A few weeks ago I was sitting at a coffee shop in Pittsburgh, PA and met a young man who used to live in Chicago, “I’ve lived in a few different places in my life” he explained “And what I’ve noticed from my brief experiences of life in different parts of the country is that there really is no place like home” he said
While there are always exceptions; people are generally proud of where they are from. There is something almost ethereal about the way we view our home city, home state, or home province. We take pride in explaining to people the ins-and-outs of where we grew up; there’s something about the memories we have as children and the nostalgia that sticks with us for life.
I was born in Chicago and my earliest childhood memories all come from various experiences related to the urban neighborhood I remember; catching fireflies with a mason jar, on a small patch of grass in front of our house in the midst of the Chicago urban jungle is one of my earliest and most fond memories that I’ve cherished all these years later.

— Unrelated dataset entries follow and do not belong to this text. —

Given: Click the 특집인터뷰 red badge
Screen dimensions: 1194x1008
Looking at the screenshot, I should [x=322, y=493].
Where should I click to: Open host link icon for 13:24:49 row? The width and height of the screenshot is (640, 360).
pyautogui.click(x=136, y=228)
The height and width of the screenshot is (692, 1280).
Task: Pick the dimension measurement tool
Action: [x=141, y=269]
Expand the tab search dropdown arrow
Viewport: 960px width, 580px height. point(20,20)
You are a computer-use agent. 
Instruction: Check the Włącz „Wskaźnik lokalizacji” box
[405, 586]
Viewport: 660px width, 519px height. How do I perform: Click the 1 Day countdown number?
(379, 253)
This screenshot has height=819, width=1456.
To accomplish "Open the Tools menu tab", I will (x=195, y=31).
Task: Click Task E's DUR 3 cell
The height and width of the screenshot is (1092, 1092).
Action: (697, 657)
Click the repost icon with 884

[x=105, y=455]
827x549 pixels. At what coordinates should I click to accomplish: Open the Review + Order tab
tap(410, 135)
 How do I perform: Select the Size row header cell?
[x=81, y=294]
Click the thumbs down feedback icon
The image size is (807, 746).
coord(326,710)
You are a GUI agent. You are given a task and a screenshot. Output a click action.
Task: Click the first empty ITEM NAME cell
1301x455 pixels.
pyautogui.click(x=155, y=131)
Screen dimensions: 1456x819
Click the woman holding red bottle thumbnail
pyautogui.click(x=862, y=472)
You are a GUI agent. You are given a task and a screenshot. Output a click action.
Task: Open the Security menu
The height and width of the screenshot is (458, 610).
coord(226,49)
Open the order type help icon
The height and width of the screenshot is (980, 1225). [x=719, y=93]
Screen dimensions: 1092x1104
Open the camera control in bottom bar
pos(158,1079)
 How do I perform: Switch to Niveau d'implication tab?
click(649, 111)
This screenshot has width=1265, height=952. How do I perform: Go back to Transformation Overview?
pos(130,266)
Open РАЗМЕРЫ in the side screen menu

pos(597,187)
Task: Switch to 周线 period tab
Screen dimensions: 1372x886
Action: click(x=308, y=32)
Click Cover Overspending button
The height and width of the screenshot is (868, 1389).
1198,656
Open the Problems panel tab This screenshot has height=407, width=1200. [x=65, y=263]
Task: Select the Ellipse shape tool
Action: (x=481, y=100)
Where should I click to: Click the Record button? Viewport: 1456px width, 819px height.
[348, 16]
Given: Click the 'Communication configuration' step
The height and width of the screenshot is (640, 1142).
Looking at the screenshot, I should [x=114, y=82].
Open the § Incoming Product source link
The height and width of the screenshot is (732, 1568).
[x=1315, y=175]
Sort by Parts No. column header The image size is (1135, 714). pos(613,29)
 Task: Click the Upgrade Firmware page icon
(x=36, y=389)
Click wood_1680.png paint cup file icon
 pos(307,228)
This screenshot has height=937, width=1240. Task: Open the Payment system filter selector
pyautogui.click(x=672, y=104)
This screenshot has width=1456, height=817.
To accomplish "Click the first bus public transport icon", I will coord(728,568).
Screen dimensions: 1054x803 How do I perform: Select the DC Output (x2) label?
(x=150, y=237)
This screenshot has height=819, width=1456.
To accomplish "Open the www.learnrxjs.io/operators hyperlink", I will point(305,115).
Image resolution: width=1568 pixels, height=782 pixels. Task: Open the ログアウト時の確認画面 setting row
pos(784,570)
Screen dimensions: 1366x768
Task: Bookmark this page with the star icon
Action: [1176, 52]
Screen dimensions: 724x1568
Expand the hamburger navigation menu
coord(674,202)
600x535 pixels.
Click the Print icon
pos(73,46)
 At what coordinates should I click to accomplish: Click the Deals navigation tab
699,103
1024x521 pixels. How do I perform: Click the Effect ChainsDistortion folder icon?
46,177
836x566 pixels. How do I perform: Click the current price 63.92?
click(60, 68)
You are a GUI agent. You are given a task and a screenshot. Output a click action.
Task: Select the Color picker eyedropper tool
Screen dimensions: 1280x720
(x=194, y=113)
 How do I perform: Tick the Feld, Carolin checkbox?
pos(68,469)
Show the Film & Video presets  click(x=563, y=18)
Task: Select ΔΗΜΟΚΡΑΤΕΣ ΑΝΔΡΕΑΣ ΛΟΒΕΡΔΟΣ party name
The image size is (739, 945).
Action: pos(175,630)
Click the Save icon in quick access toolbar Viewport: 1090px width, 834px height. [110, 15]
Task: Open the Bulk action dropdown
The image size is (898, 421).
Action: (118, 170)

Memories are an important element of our lives. When we have good memories we tend to move through life with more ease……but when we have bad memories it can end up plaguing us for years. One young woman who I met at coffee recently has terrible memories of her youth, “my father had a lot of problems; drugs, alcohol, abuse. And all I remember from my childhood are awful experiences that often give me nightmares” she said. The young woman isn’t even 25 years old and she’s been divorced twice already and is currently struggling with a number of chemical dependency problems.
With so much of Western Culture being destroyed by boring strip malls and suburban sprawl; the childhood towns and communities that many of us remember are slowly fading away, “There used to be a cool brick building here that used to be one of the coolest coffee shops and next to it was a bar that had live music every weekend” I was told by a guy in Minneapolis two weeks ago, he was pointing to a rather ugly strip mall that now housed a Chipotle, a cell phone store, and a Subway.
Many of us think of yesteryear as ‘the good ole’ days’, and while its most likely that life back-in-the-day wasn’t quite as perfect as we remember it to be; the simple fact of the matter is that those memories from our youth often play a major role in how we view the world today. For me, I remember the cool urban art work and classic architecture of the downtown Chicago neighborhoods, so when I see boring rectangular strip malls replacing so much of the American landscape I feel a light twinge of sadness…..I wonder if the memories of my youth are now all that is left between my childhood and the life I once knew.
This weekend I’ll be in Boston, MA, a city I’ve never been to and I’m excited to be back on the East Coast where so much of the earliest memories of the United States are housed. What will Boston be like? Will the old city streets still harbor ancient memories of colonial America and the adventurous spirit that permeated so much of the New World? Will the people of Boston be as congenial and nice as the people I’ve met in so many of my other travels? Perhaps I’ll be sleeping with homeless people tonight if there is no room for me at the inn.
I never know what to expect each weekend that I travel, but for now I’m happy that I have a cup of coffee to sip before I board the airplane.